I know Tommy was a once great coach and player, but I think he gets a little much credit around here. Hubie Brown is twice as senile, but is twice as informative as Tommy when watching a game. Hubie tends to actually break down a game and give a little insight into what an actual NBA coach might be thinking. While Tommy on the other hand is either crying about some sort of call that didn't go the Celtics way or dropping tidbits of basketball gospel like "The Celtics need to run more..." He kind of strikes me as that guy you play pickup with who is convinced that if the ball is passed at least 6 times a possession it will automatically go in the hoop through some sort of fundamental hoosiers magic. He seems to be stuck in the past, where the C's could just fastbreak without running a play all game and still come out on top. The NBA is a lot more complicated these days, and Tommy doesn't realize that.
No, give Tommy the credit he deserves.
If you mic'd up Hubie on the sidelines as he coached, he'd be constantly bitching about the refs. And during timeouts, he'd probably say simple stuff like "You need to run more!" Tommy commentates more like he's actually coaching the game, not merely commentating.

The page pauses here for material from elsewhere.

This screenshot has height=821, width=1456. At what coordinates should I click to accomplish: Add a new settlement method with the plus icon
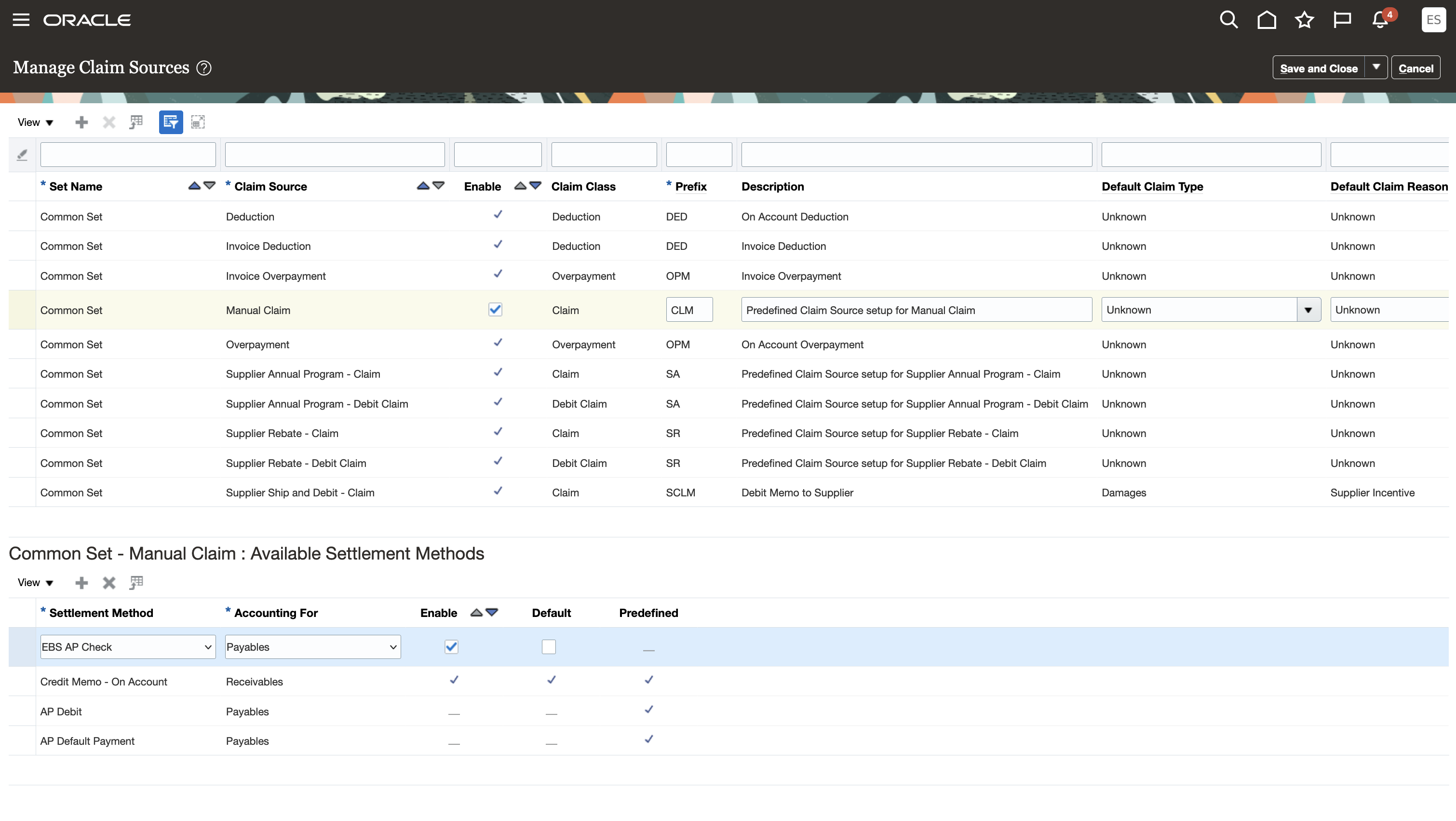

Even back in the 70's, Tommy's team was still a freak of strategy, it's not like every coach in the league was doing what Heinsohn was doing. Even then in the mid 70's, he was "stuck in the past", i.e., stuck in the late 50's/early 60's, stuck in Red's philosophy. And it worked. A strategy like "Run!" works no matter what, because it's based on such a fundamental building block of the game, immune to "evolution". That is, it works
if the coach can mold the players into the necessary condition for that kind of running, and that depends on whether the players in today's NBA would buy into/obey a guy like Tommy. On most teams, no, they probably wouldn't. On this team, yes, they would. It also helps that the current Celtics have great up-and-down athletes and outside shooters. The current Celtics are composed less like the 80's Celtics and far more like the 60's and especially 70's Celtics. Tommy would have a small set of plays to run in the halfcourt, just like Red did, just like Tommy did in the 70's. A motivated, healthy Tommy would win 65-70 games with this team.
Just like Doc is on pace to.
Which brings us back to the stupidity of complaining about him.